* _EXERCISE GOAL_
Please copy the lines below word for word, leaving out the pictures.

begin DATASET

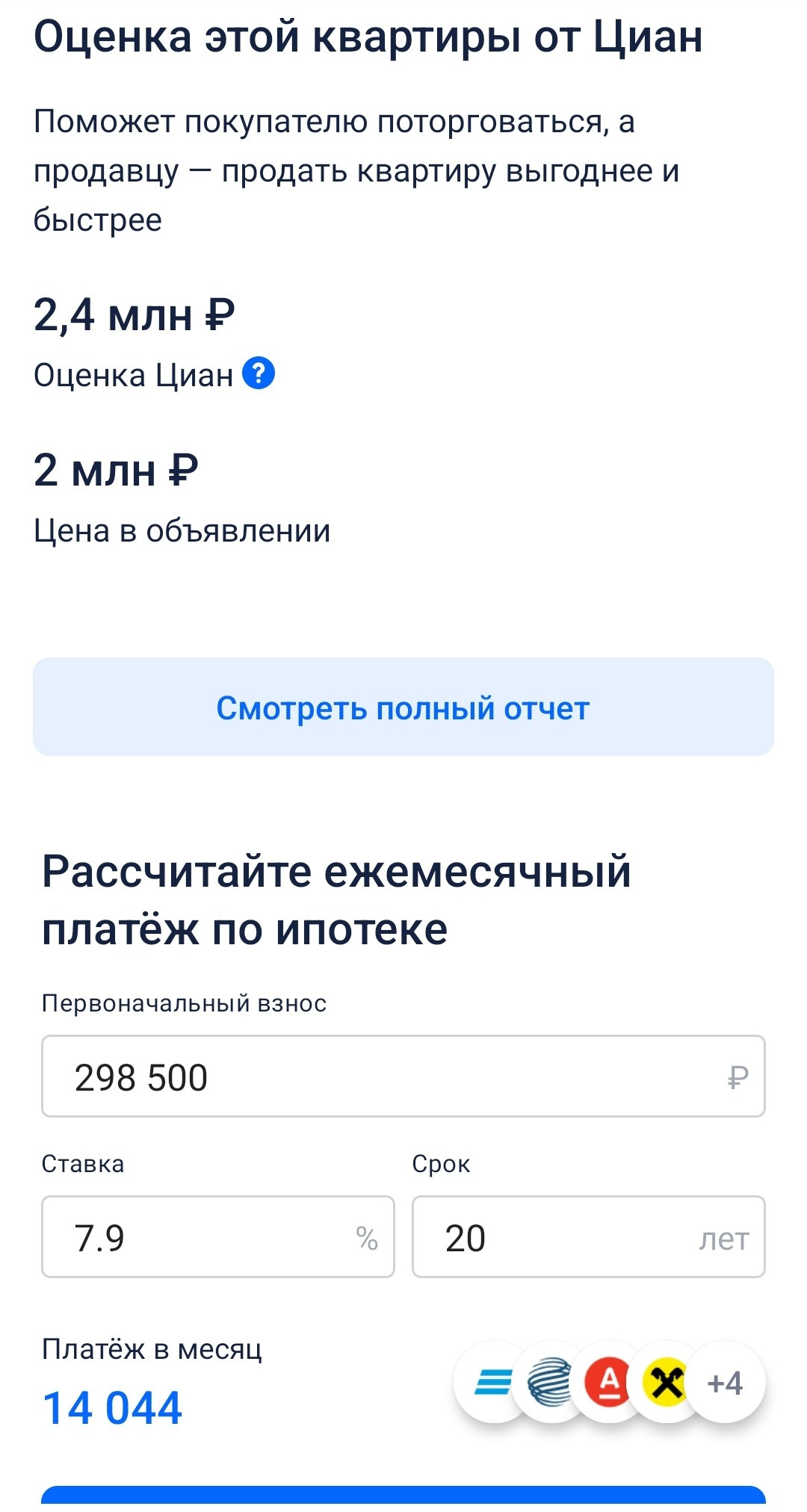Tap the Рассчитайте ежемесячный платёж по ипотеке heading
The image size is (807, 1512).
336,900
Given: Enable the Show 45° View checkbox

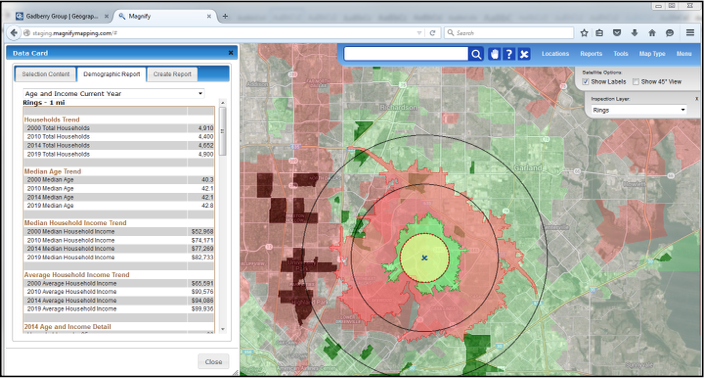Looking at the screenshot, I should [636, 82].
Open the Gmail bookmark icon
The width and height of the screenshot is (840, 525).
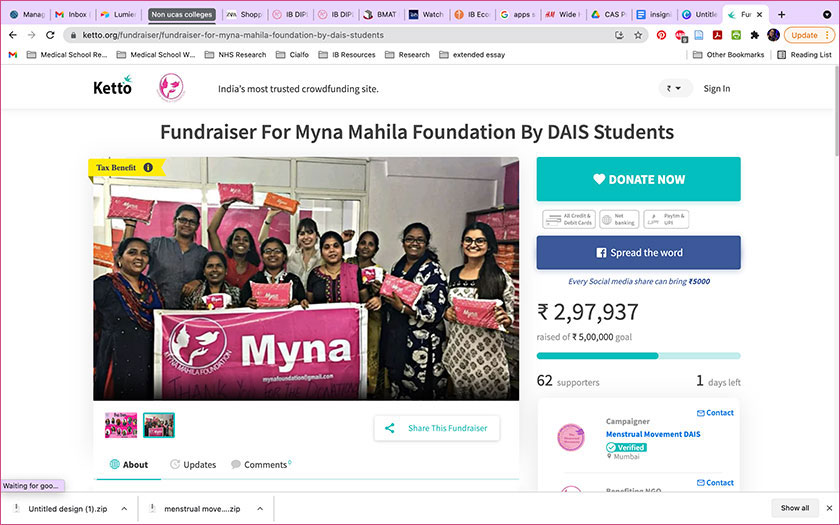click(x=13, y=55)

end DATASET

* _ANSWER TO THE TASK_
Tap the Рассчитайте ежемесячный платёж по ипотеке heading
The image size is (807, 1512).
336,900
Given: Enable the Show 45° View checkbox

Looking at the screenshot, I should [636, 82].
Open the Gmail bookmark icon
The width and height of the screenshot is (840, 525).
click(x=13, y=55)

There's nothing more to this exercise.